--- ASSIGNED TASK 1 ---
In the text on what intelligent aliens might look like, how many humans are born with six or more fingers on each hand?
--- ASSIGNED TASK 2 ---
Repeat the text on what intelligent aliens might look like, word for word, from "- It's a decent" to "name escapes me.".
**** EXCERPT PROVIDED
Since the only life we know of is what exists here on Earth, this is really all we have to work with, but we can make some well-founded assumptions based on what we know about how we evolved, and what we see in other species of above-average intelligence around us:
- They would most likely be bilaterally symmetrical (a mirror image down the center of their bodies, such as two eyes, two nostrils, two ears, two arms and two legs), because its pretty damn hard to walk with one leg, and three doesn't have the same mobility advantage as four. This doesn't discount the possibility of more than four limbs, but four limbs provides a good ratio for speed and mobility against wasted resources: just how much faster could you run with six or eight limbs as a land dwelling animal? Centipedes have hundreds of legs, but they don't move hundreds of times faster than a cheetah, even if you take their scale into account.
- To be a sentient species they would have had to reach the top of the food chain on their world, which means their eyes will either be on the front of their heads, or some kind of eye-stalk for good scanning visibility. Predatory animals have their eyes on the front (most carnivores and omnivores) while prey have their eyes on the sides of their heads (herbivores).
- They would need a way to manipulate their environment via tools, so some form of digits on their limbs. How many fingers they have is really up for grabs. Five fingers definitely isn't a magic number. A lot of monkey species only have four, including the thumb, and 1 in 10,000 humans is born with 6 or more fingers on each hand (
polydactylism). A thumb-like appendage would pretty much be a must, unless they had an elephant-like trunk or a very ambidextrous tail.
- Depending on the radiation their star puts out, they may evolved to see in the infra-red or ultra-violet light areas of the spectrum. They may be a semi-aquatic intelligence and have kept their
nictitating membrane, whereas we lost ours a long time ago in our evolutionary history. If they kept this feature, it is likely they might also have other sea-faring adaptations, such as skin that doesn't get water-logged or like a lung-fish, has both lungs and gills for breathing on land and under water.
- It's a decent bet that they would have back-up redundancies in their internal organs. We have a four-chambered heart, two-hemisphere brain (there is a walking, talking, functional man alive today with only 10% of a brain - proving that you don't need the whole thing and most people don't use it anyway), two lungs, two kidneys, two testes/ovaries. Two is a good number for having a spare, and not taking up too much space. One is too few (lose it and you're dead). I don't discount the possibility of three or four organs, and I think there is a creature on Earth that has three lungs although it's name escapes me.
********
**** DATA UNDER STUDY
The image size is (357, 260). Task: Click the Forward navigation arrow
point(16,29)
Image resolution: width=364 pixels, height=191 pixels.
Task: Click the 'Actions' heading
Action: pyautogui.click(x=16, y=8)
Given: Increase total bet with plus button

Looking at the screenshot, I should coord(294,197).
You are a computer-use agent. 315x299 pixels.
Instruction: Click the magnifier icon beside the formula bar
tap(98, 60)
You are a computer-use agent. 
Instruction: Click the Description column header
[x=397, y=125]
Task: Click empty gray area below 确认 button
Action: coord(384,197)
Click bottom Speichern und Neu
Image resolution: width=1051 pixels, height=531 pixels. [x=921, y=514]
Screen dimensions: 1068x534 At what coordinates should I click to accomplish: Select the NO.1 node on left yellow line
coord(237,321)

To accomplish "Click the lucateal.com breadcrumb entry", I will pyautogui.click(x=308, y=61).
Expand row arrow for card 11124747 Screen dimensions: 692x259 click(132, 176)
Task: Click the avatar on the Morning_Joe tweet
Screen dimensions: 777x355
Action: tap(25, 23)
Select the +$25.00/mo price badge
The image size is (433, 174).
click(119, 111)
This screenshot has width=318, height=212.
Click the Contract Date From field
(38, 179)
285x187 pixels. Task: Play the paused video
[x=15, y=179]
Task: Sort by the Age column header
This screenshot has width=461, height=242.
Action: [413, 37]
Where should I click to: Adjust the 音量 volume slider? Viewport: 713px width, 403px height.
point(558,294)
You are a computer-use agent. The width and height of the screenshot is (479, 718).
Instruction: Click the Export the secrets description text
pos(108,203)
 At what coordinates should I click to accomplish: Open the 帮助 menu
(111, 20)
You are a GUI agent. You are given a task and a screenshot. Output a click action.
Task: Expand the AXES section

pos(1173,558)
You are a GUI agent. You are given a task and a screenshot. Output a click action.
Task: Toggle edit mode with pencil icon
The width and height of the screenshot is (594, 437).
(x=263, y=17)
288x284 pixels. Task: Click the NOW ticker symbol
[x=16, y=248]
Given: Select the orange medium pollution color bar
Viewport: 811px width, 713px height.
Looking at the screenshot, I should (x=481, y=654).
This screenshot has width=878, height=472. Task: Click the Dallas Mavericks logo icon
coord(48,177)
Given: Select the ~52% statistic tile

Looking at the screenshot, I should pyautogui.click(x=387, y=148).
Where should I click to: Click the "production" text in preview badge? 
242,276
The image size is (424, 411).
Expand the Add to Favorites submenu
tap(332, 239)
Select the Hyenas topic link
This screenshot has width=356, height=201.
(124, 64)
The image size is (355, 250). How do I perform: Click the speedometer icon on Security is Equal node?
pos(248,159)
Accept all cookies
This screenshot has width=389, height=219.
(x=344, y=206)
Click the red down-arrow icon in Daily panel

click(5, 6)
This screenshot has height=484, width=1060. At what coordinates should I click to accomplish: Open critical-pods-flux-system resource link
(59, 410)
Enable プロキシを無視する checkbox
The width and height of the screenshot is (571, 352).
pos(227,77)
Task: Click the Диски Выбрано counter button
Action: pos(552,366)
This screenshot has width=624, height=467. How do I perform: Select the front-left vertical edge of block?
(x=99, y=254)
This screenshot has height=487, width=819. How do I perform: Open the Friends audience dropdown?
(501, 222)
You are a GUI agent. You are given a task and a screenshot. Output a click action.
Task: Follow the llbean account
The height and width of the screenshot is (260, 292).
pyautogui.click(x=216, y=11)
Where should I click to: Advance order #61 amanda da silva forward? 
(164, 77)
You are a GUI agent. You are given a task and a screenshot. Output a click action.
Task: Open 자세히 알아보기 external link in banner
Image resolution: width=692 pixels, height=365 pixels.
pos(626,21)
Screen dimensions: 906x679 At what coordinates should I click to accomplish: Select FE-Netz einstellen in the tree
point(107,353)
********
--- TASK RESULT 1 ---
1 in 10,000 humans.

--- TASK RESULT 2 ---
- It's a decent bet that they would have back-up redundancies in their internal organs. We have a four-chambered heart, two-hemisphere brain (there is a walking, talking, functional man alive today with only 10% of a brain - proving that you don't need the whole thing and most people don't use it anyway), two lungs, two kidneys, two testes/ovaries. Two is a good number for having a spare, and not taking up too much space. One is too few (lose it and you're dead). I don't discount the possibility of three or four organs, and I think there is a creature on Earth that has three lungs although it's name escapes me.